_Task details_
Pick up the mailing-list reply about C++ default copy, assignment, and destructor behavior after its final sentence and keep writing it.

Java or C++?

NickC ncoghlan at gmail.com
Mon Apr 21 09:14:08 EDT 2008


On Apr 15, 1:46 pm, Brian Vanderburg II <BrianVanderbu... at aim.com>
wrote:
> This will automatically call the constructors of any contained objects
> to initialize the string.  The implicit assignment operator
> automatically performs the assignment of any contained objects.
> Destruction is also automatic.  When 'p1' goes out of scope, during the
> destructor the destructor for all contained objects is called.

Yeah, C++ does try to be helpful, and all of those automatic copy
constructor, assignment operator and destructor implementations screw
up royally when confronted with pointers (and being able to use
pointers is basically the whole reason for bothering to write anything
in C or C++ in the first place). Code which relies on these default
method implementations is almost certain to be rife with memory leaks
and double-free bugs. So instead of being a convenience, they become a
painfully easy way of writing code that silently does some very, very
wrong things.

Other things like methods (including destructors!) being non-virtual
by default also make C++ code annoyingly easy to get wrong (without it
obviously looking wrong).

_Material_

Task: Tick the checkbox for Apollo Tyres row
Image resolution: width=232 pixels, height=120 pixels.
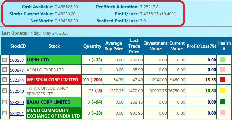Action: coord(5,69)
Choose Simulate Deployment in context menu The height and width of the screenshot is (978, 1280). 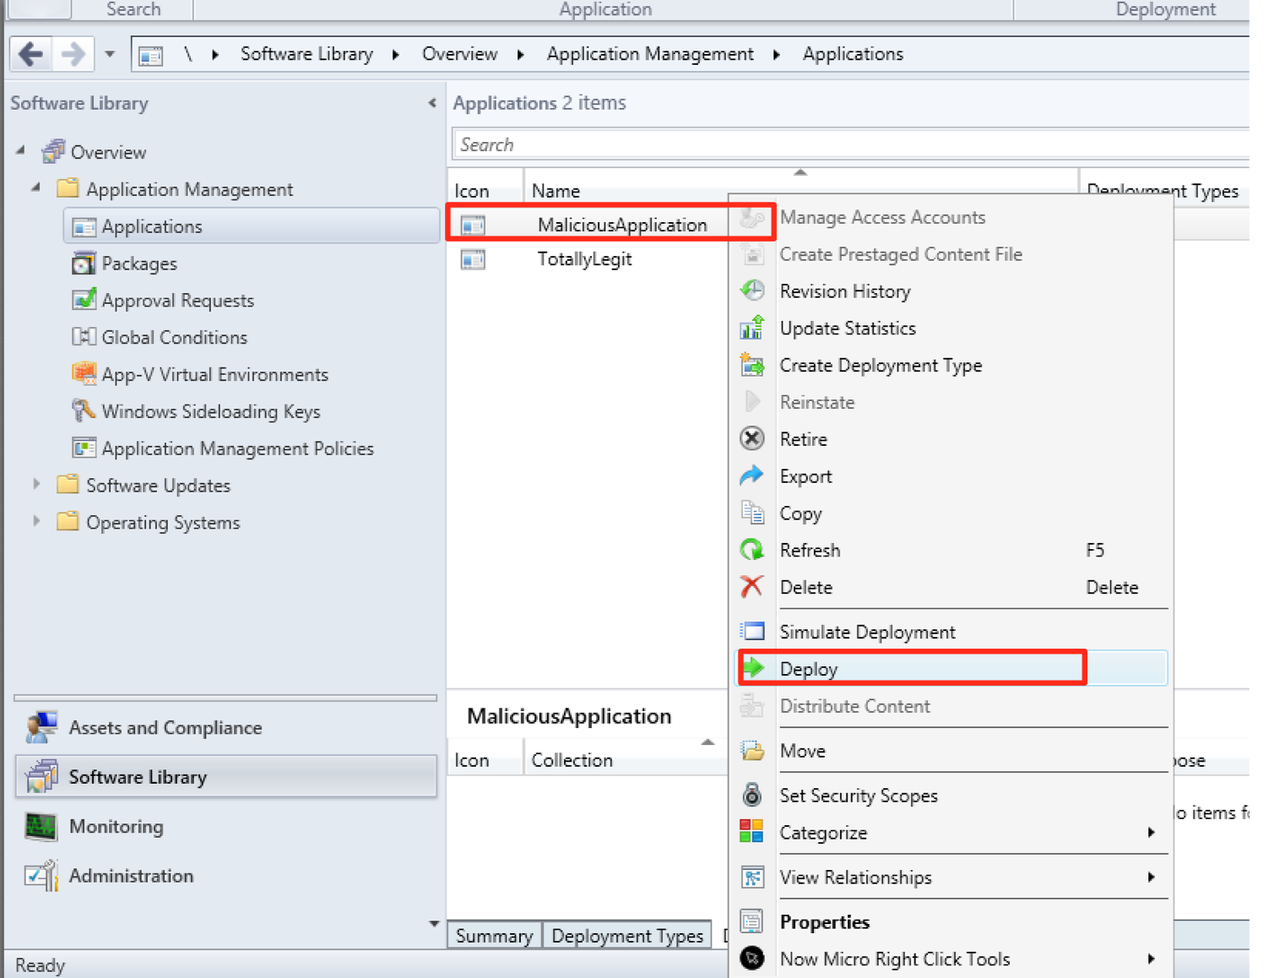tap(867, 632)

_Result for this task_
The whole design of C++ is riddled with premature optimisation of
speed and memory usage in the default settings, instead of choosing
safe defaults and providing concise ways of allowing the programmer to
say "I know optimisation X is safe here, please use it".

And the result? Any serious project in the language has to adopt it's
own techniques for avoiding all those traps, and those techniques are
likely to eliminate any supposed optimisations provided by the choices
of the C++ committee, while filling a code base with boilerplate that
only exists for the purpose of working around defects in the language
design (Scott Meyers has written at length about the worst of these
issues, far more clearly and eloquently than I ever could [1]).

That said, C++ code has one *huge* benefit over ordinary C code, which
is scope-controlled deletion of objects, and the associated Resource-
Acquisition-Is-Initialisation model. Even without using exceptions
(although those are handy as well), RAII is an excellent way of
guaranteeing that memory is freed, files are closed, or other
resources are released when a block of code is finished. RAII was
actually one of the inspirations behind the final form of PEP 343's
with statement.

Cheers,
Nick.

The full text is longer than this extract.